II. SUR LE MONTANT DE L’ARRIERE LOCATIF
L’article 1728 du code civil et l’article 7 de la loi du 6 juillet 1989 obligent le locataire à payer le loyer et les charges récupérables aux termes convenus.
L’article 24 V de la loi du 06 juillet 1989 prévoit que « le juge peut d’office vérifier tout élément constitutif de la dette locative et le respect de l’obligation prévue au premier alinéa de l’article 6 de la présente loi ».
La SA ALTEAL produit un décompte du 26 août 2025 démontrant que Madame [S] [T] reste devoir la somme de 536,50 euros, mensualité de juillet 2025 comprise, après soustraction des frais mensuels de 7,62 euros entre janvier 2024 et décembre 2024, non justifiés au dossier.
Madame [S] [T] n’apporte aucun élément de nature à contester le principe ni le montant de la dette.
Elle sera ainsi condamnée à titre provisionnel au paiement de la somme de 536,50 euros.
Madame [S] [T] sera également condamnée au paiement d’une indemnité d’occupation mensuelle pour la période courant du 1er août 2025 à la date de la libération effective et définitive des lieux, l’arriéré d’indemnités d’occupation pour la période du 22 décembre 2024 au 31 juillet 2025 étant déjà compris dans la somme provisoire octroyée. Cette indemnité d’occupation mensuelle, visant à compenser et à indemniser l’occupation des lieux sans droit ni titre, sera fixée au montant résultant du loyer et des charges tel qu’il aurait été si le contrat s’était poursuivi.
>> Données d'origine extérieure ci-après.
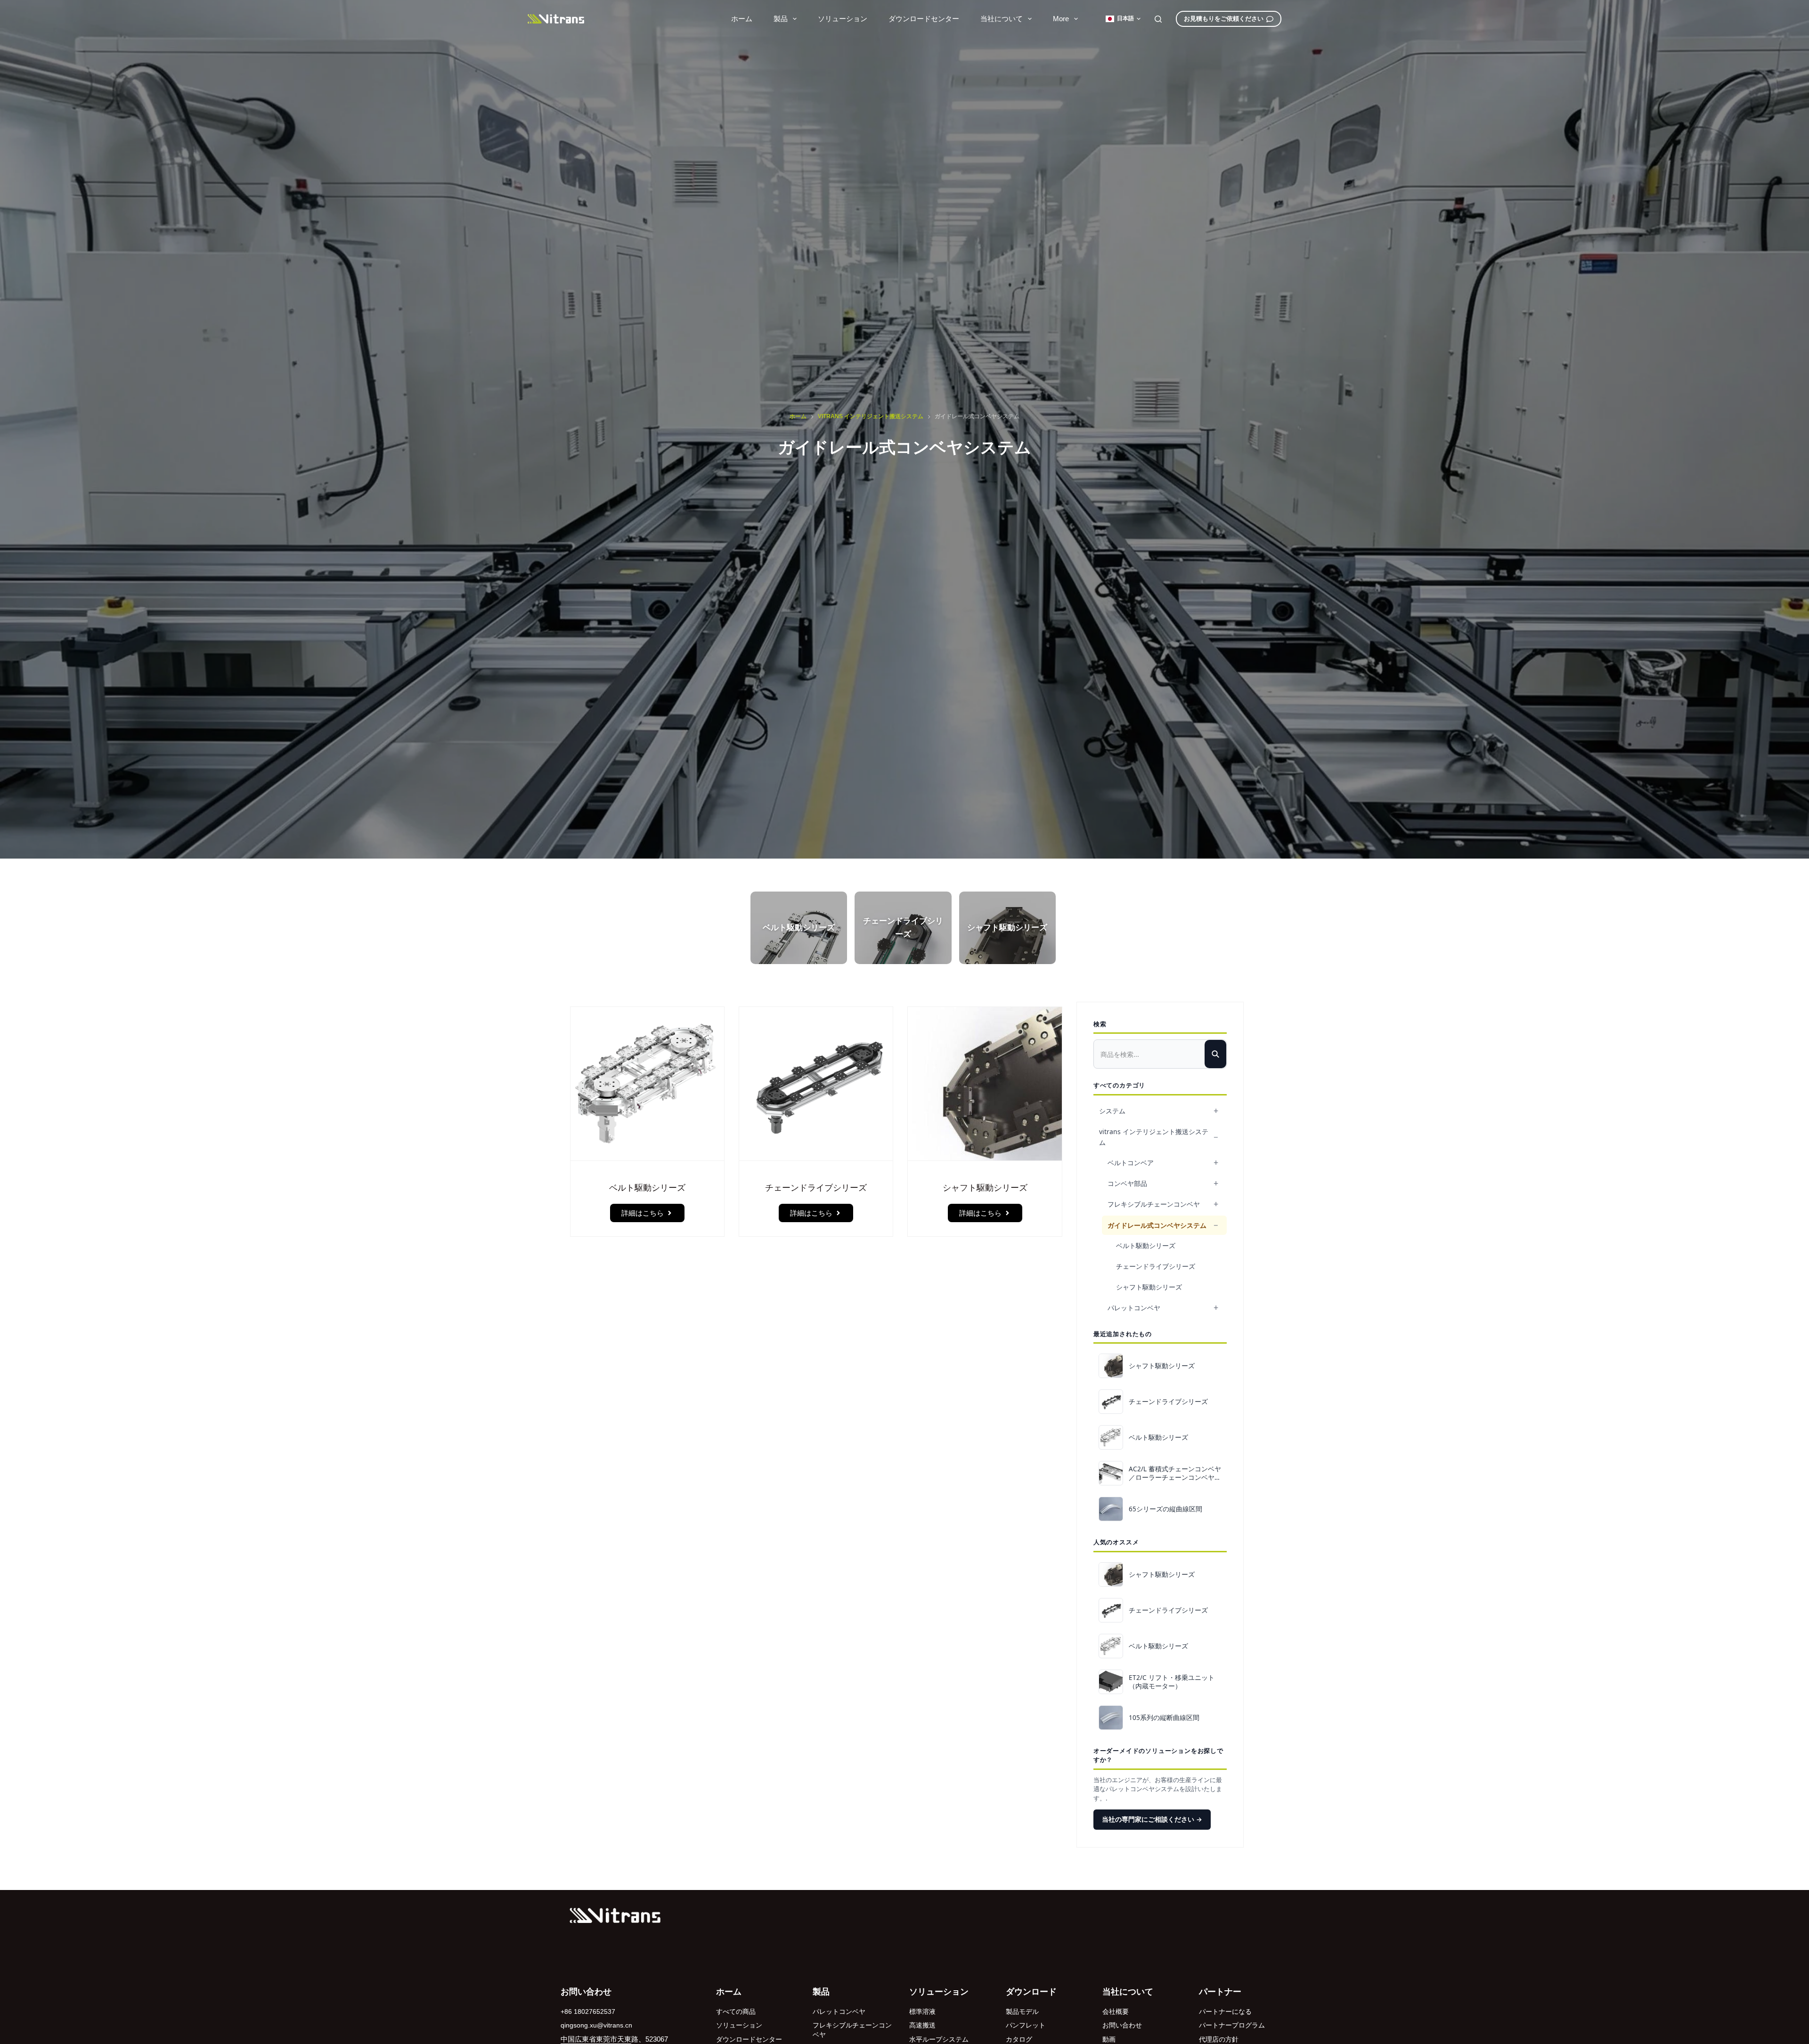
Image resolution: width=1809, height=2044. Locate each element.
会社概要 (1115, 2011)
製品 (781, 19)
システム (1112, 1110)
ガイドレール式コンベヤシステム (1157, 1225)
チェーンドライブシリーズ (1155, 1266)
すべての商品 (736, 2011)
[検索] (1158, 19)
III. SUR LES DEMANDES ACCESSOIRES
Madame [S] [T], partie perdante, supportera la charge des dépens, qui comprendront notamment le coût du commandement de payer, de l’assignation en référé et de sa notification à la préfecture.
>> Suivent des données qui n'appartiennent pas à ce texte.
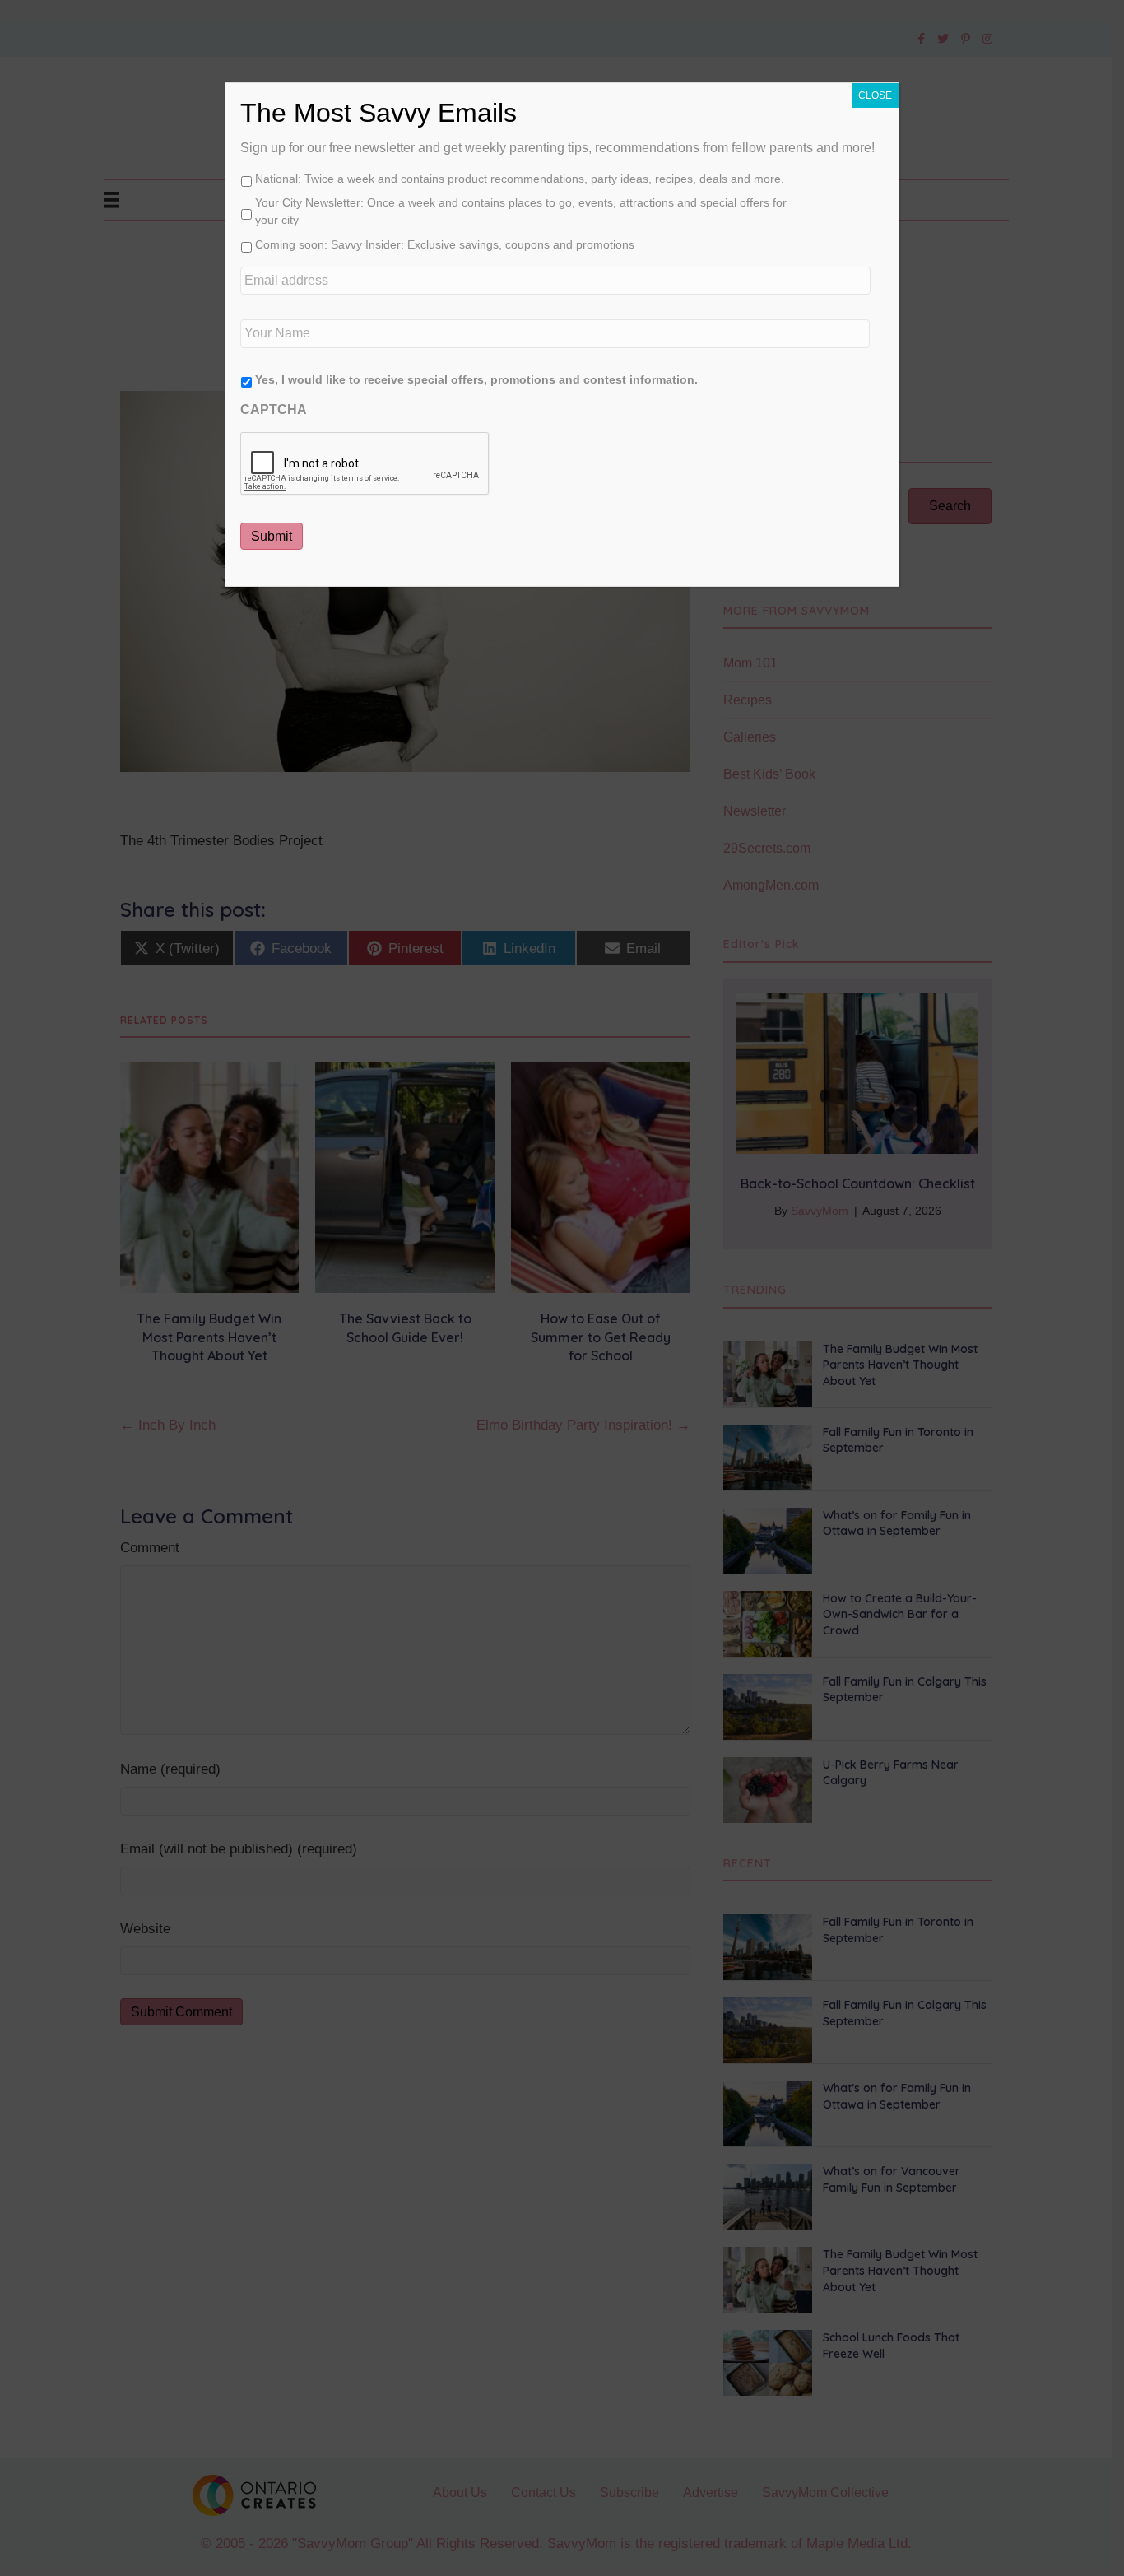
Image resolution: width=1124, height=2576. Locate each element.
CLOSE (875, 95)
Compte tenu des démarches judiciaires qu’a dû accomplir la SA ALTEAL, Madame [S] [T] sera condamnée à lui verser une somme de 150 euros au titre de l’article 700 du code de procédure civile.
La présente décision est de plein droit exécutoire à titre provisoire.
PAR CES MOTIFS,
Le juge des contentieux de la protection statuant en référé, par mise à disposition au greffe, par ordonnance réputée contradictoire et en premier ressort,
CONSTATONS que les conditions d’acquisition de la clause résolutoire figurant au bail conclu le 5 mai 2015 entre la SA COLOMIERS HABITAT, devenue la SA ALTEAL, et Madame [S] [T] concernant un pavillon à usage d’habitation, un jardin, un garage (n°21) et un parking (n°16) situés [Adresse 2] à [Localité 8] sont réunies à la date du 22 décembre 2024 ;
ORDONNONS en conséquence à Madame [S] [T] de libérer les lieux et de restituer les clés ;
DISONS qu’à défaut pour Madame [S] [T] d’avoir volontairement libéré les lieux et restitué les clés, la SA ALTEAL pourra, deux mois après la signification d’un commandement de quitter les lieux, faire procéder à son expulsion ainsi qu’à celle de tous occupants de son chef, y compris le cas échéant avec le concours de la force publique ;
CONDAMNONS Madame [S] [T] à verser à la SA ALTEAL à titre provisionnel la somme de 536,5 euros (décompte arrêté au 26 août 2025, comprenant les loyers, charges et indemnités d’occupation impayés jusqu’à l’échéance du mois de juillet 2025 comprise) ;
CONDAMNONS Madame [S] [T] à payer à la SA ALTEAL à titre provisionnel une indemnité d’occupation mensuelle à compter du 1er août 2025 et jusqu’à la date de la libération définitive des lieux et la restitution des clés ;
FIXONS cette indemnité mensuelle d’occupation au montant du loyer et des charges, calculés tels que si le contrat s’était poursuivi ;
CONDAMNONS Madame [S] [T] à verser à la SA ALTEAL une somme de 150 euros au titre de l’article 700 du code de procédure civile ;
CONDAMNONS Madame [S] [T] aux dépens, qui comprendront notamment le coût du commandement de payer, de l’assignation et de sa notification à la préfecture ;
RAPPELONS que la présente ordonnance est de plein droit exécutoire à titre provisoire ;
Ainsi jugé et prononcé par mise à disposition de la décision au greffe du tribunal judiciaire, le 16 octobre 2025, les parties en ayant été préalablement avisées dans les conditions prévues au deuxième alinéa de l’article 450 du code de procédure civile, la minute étant signée par Madame Ariane PIAT, juge des contentieux de la protection, et par Madame Maria RODRIGUES, greffière.